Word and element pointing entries

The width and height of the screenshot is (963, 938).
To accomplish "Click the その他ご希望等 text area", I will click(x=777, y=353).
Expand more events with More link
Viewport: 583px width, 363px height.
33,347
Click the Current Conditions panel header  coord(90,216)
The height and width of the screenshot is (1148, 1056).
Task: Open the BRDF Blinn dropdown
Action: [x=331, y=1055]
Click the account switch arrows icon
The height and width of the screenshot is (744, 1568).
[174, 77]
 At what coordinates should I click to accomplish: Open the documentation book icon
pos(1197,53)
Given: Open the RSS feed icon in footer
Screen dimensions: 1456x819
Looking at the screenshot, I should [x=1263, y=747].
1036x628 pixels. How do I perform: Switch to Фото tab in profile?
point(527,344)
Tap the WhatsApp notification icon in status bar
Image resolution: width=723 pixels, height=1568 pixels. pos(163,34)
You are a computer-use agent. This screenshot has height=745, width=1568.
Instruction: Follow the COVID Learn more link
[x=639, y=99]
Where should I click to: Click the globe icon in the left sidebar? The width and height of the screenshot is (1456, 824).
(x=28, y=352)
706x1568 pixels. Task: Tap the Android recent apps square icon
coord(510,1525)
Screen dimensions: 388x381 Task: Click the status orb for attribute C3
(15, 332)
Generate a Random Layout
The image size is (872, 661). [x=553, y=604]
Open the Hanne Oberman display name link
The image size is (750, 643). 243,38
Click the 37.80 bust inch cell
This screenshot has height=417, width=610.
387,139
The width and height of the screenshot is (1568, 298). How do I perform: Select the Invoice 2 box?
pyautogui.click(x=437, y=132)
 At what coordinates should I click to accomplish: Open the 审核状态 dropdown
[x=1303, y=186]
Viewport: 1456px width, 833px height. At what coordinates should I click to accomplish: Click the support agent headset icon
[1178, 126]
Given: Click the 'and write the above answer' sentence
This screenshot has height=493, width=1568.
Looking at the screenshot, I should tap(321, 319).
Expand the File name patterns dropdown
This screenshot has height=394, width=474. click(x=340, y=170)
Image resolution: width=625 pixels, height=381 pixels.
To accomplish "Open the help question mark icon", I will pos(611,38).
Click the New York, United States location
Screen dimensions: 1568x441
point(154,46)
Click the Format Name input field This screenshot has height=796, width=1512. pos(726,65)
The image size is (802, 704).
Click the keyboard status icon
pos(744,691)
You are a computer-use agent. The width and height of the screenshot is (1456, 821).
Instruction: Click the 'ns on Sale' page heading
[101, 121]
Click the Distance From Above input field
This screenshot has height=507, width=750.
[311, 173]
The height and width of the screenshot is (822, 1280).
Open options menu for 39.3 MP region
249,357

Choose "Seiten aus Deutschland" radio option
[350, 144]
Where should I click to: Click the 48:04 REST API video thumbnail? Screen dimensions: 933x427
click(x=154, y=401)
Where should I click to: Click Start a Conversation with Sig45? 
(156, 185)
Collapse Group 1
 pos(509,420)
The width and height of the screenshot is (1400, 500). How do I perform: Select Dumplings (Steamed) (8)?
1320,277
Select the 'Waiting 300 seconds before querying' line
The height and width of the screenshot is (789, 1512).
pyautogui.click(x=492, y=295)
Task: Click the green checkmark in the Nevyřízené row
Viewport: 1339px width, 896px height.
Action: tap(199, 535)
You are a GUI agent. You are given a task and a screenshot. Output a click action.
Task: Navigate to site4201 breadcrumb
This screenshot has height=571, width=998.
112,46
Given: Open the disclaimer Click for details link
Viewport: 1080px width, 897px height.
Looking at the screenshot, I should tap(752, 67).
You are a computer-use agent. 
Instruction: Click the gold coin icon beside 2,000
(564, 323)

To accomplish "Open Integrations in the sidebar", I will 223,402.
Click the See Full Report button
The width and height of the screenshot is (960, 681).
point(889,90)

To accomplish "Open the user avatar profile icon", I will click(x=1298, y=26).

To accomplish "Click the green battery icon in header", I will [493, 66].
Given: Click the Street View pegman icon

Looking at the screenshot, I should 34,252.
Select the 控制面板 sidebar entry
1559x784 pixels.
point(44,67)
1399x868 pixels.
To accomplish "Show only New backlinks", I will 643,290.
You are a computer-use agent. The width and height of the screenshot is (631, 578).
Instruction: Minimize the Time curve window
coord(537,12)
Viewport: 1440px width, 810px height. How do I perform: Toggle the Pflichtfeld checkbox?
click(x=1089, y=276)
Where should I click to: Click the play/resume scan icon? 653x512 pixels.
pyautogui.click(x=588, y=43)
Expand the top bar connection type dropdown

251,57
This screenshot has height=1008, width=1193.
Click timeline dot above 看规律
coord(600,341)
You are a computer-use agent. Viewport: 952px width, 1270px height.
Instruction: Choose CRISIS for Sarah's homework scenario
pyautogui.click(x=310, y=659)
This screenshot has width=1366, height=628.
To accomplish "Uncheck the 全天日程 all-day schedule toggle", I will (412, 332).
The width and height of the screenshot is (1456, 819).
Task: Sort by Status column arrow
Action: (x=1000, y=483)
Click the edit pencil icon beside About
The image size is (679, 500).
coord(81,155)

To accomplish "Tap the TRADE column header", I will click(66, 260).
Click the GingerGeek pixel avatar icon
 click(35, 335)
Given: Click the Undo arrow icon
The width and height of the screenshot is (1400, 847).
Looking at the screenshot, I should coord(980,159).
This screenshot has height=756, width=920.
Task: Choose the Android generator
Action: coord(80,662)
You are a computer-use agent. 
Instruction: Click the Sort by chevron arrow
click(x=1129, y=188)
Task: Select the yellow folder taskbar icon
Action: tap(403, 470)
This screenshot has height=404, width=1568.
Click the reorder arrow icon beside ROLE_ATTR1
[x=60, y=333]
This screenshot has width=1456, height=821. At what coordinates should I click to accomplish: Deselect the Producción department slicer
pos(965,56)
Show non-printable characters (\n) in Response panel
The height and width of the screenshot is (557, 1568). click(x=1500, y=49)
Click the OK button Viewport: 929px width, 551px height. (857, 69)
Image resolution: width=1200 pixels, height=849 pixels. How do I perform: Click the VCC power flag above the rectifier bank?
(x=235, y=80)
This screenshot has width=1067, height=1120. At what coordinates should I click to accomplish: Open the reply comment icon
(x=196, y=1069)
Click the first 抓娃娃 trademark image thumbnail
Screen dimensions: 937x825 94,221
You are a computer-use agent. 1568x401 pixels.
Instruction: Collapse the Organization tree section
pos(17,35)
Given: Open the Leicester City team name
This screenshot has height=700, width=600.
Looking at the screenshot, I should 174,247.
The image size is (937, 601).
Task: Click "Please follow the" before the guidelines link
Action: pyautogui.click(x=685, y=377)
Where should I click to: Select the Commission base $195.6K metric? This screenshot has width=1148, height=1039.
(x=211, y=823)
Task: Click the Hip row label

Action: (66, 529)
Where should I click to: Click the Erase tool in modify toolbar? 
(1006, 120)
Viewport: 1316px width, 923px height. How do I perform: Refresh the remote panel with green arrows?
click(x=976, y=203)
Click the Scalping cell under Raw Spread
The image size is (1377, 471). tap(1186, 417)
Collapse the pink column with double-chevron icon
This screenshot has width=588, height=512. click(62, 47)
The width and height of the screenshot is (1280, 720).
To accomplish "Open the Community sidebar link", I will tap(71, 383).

• JOB:
Copy out each of the records above word for word.

• SOLUTION TO THIS PROBLEM:
The width and height of the screenshot is (963, 938).
To accomplish "Click the その他ご希望等 text area", I will click(x=777, y=353).
Expand more events with More link
Viewport: 583px width, 363px height.
33,347
Click the Current Conditions panel header  coord(90,216)
The height and width of the screenshot is (1148, 1056).
Task: Open the BRDF Blinn dropdown
Action: [x=331, y=1055]
Click the account switch arrows icon
The height and width of the screenshot is (744, 1568).
[174, 77]
 At what coordinates should I click to accomplish: Open the documentation book icon
pos(1197,53)
Given: Open the RSS feed icon in footer
Screen dimensions: 1456x819
Looking at the screenshot, I should [x=1263, y=747].
1036x628 pixels. How do I perform: Switch to Фото tab in profile?
point(527,344)
Tap the WhatsApp notification icon in status bar
Image resolution: width=723 pixels, height=1568 pixels. pos(163,34)
You are a computer-use agent. This screenshot has height=745, width=1568.
Instruction: Follow the COVID Learn more link
[x=639, y=99]
Where should I click to: Click the globe icon in the left sidebar? The width and height of the screenshot is (1456, 824).
(x=28, y=352)
706x1568 pixels. Task: Tap the Android recent apps square icon
coord(510,1525)
Screen dimensions: 388x381 Task: Click the status orb for attribute C3
(15, 332)
Generate a Random Layout
The image size is (872, 661). [x=553, y=604]
Open the Hanne Oberman display name link
The image size is (750, 643). 243,38
Click the 37.80 bust inch cell
This screenshot has height=417, width=610.
387,139
The width and height of the screenshot is (1568, 298). How do I perform: Select the Invoice 2 box?
pyautogui.click(x=437, y=132)
 At what coordinates should I click to accomplish: Open the 审核状态 dropdown
[x=1303, y=186]
Viewport: 1456px width, 833px height. At what coordinates should I click to accomplish: Click the support agent headset icon
[1178, 126]
Given: Click the 'and write the above answer' sentence
This screenshot has height=493, width=1568.
Looking at the screenshot, I should tap(321, 319).
Expand the File name patterns dropdown
This screenshot has height=394, width=474. click(x=340, y=170)
Image resolution: width=625 pixels, height=381 pixels.
To accomplish "Open the help question mark icon", I will pos(611,38).
Click the New York, United States location
Screen dimensions: 1568x441
point(154,46)
Click the Format Name input field This screenshot has height=796, width=1512. pos(726,65)
The image size is (802, 704).
Click the keyboard status icon
pos(744,691)
You are a computer-use agent. The width and height of the screenshot is (1456, 821).
Instruction: Click the 'ns on Sale' page heading
[101, 121]
Click the Distance From Above input field
This screenshot has height=507, width=750.
[311, 173]
The height and width of the screenshot is (822, 1280).
Open options menu for 39.3 MP region
249,357

Choose "Seiten aus Deutschland" radio option
[350, 144]
Where should I click to: Click the 48:04 REST API video thumbnail? Screen dimensions: 933x427
click(x=154, y=401)
Where should I click to: Click Start a Conversation with Sig45? 
(156, 185)
Collapse Group 1
 pos(509,420)
The width and height of the screenshot is (1400, 500). How do I perform: Select Dumplings (Steamed) (8)?
1320,277
Select the 'Waiting 300 seconds before querying' line
The height and width of the screenshot is (789, 1512).
pyautogui.click(x=492, y=295)
Task: Click the green checkmark in the Nevyřízené row
Viewport: 1339px width, 896px height.
Action: tap(199, 535)
You are a GUI agent. You are given a task and a screenshot. Output a click action.
Task: Navigate to site4201 breadcrumb
This screenshot has height=571, width=998.
112,46
Given: Open the disclaimer Click for details link
Viewport: 1080px width, 897px height.
Looking at the screenshot, I should tap(752, 67).
You are a computer-use agent. 
Instruction: Click the gold coin icon beside 2,000
(564, 323)

To accomplish "Open Integrations in the sidebar", I will 223,402.
Click the See Full Report button
The width and height of the screenshot is (960, 681).
point(889,90)

To accomplish "Open the user avatar profile icon", I will click(x=1298, y=26).

To accomplish "Click the green battery icon in header", I will [493, 66].
Given: Click the Street View pegman icon

Looking at the screenshot, I should 34,252.
Select the 控制面板 sidebar entry
1559x784 pixels.
point(44,67)
1399x868 pixels.
To accomplish "Show only New backlinks", I will 643,290.
You are a computer-use agent. The width and height of the screenshot is (631, 578).
Instruction: Minimize the Time curve window
coord(537,12)
Viewport: 1440px width, 810px height. How do I perform: Toggle the Pflichtfeld checkbox?
click(x=1089, y=276)
Where should I click to: Click the play/resume scan icon? 653x512 pixels.
pyautogui.click(x=588, y=43)
Expand the top bar connection type dropdown

251,57
This screenshot has height=1008, width=1193.
Click timeline dot above 看规律
coord(600,341)
You are a computer-use agent. Viewport: 952px width, 1270px height.
Instruction: Choose CRISIS for Sarah's homework scenario
pyautogui.click(x=310, y=659)
This screenshot has width=1366, height=628.
To accomplish "Uncheck the 全天日程 all-day schedule toggle", I will (412, 332).
The width and height of the screenshot is (1456, 819).
Task: Sort by Status column arrow
Action: (x=1000, y=483)
Click the edit pencil icon beside About
The image size is (679, 500).
coord(81,155)

To accomplish "Tap the TRADE column header", I will click(66, 260).
Click the GingerGeek pixel avatar icon
 click(35, 335)
Given: Click the Undo arrow icon
The width and height of the screenshot is (1400, 847).
Looking at the screenshot, I should coord(980,159).
This screenshot has height=756, width=920.
Task: Choose the Android generator
Action: coord(80,662)
You are a computer-use agent. 
Instruction: Click the Sort by chevron arrow
click(x=1129, y=188)
Task: Select the yellow folder taskbar icon
Action: tap(403, 470)
This screenshot has height=404, width=1568.
Click the reorder arrow icon beside ROLE_ATTR1
[x=60, y=333]
This screenshot has width=1456, height=821. At what coordinates should I click to accomplish: Deselect the Producción department slicer
pos(965,56)
Show non-printable characters (\n) in Response panel
The height and width of the screenshot is (557, 1568). click(x=1500, y=49)
Click the OK button Viewport: 929px width, 551px height. (857, 69)
Image resolution: width=1200 pixels, height=849 pixels. How do I perform: Click the VCC power flag above the rectifier bank?
(x=235, y=80)
This screenshot has width=1067, height=1120. At what coordinates should I click to accomplish: Open the reply comment icon
(x=196, y=1069)
Click the first 抓娃娃 trademark image thumbnail
Screen dimensions: 937x825 94,221
You are a computer-use agent. 1568x401 pixels.
Instruction: Collapse the Organization tree section
pos(17,35)
Given: Open the Leicester City team name
This screenshot has height=700, width=600.
Looking at the screenshot, I should 174,247.
The image size is (937, 601).
Task: Click "Please follow the" before the guidelines link
Action: pyautogui.click(x=685, y=377)
Where should I click to: Select the Commission base $195.6K metric? This screenshot has width=1148, height=1039.
(x=211, y=823)
Task: Click the Hip row label

Action: (66, 529)
Where should I click to: Click the Erase tool in modify toolbar? 
(1006, 120)
Viewport: 1316px width, 923px height. How do I perform: Refresh the remote panel with green arrows?
click(x=976, y=203)
Click the Scalping cell under Raw Spread
The image size is (1377, 471). tap(1186, 417)
Collapse the pink column with double-chevron icon
This screenshot has width=588, height=512. click(62, 47)
The width and height of the screenshot is (1280, 720).
To accomplish "Open the Community sidebar link", I will tap(71, 383).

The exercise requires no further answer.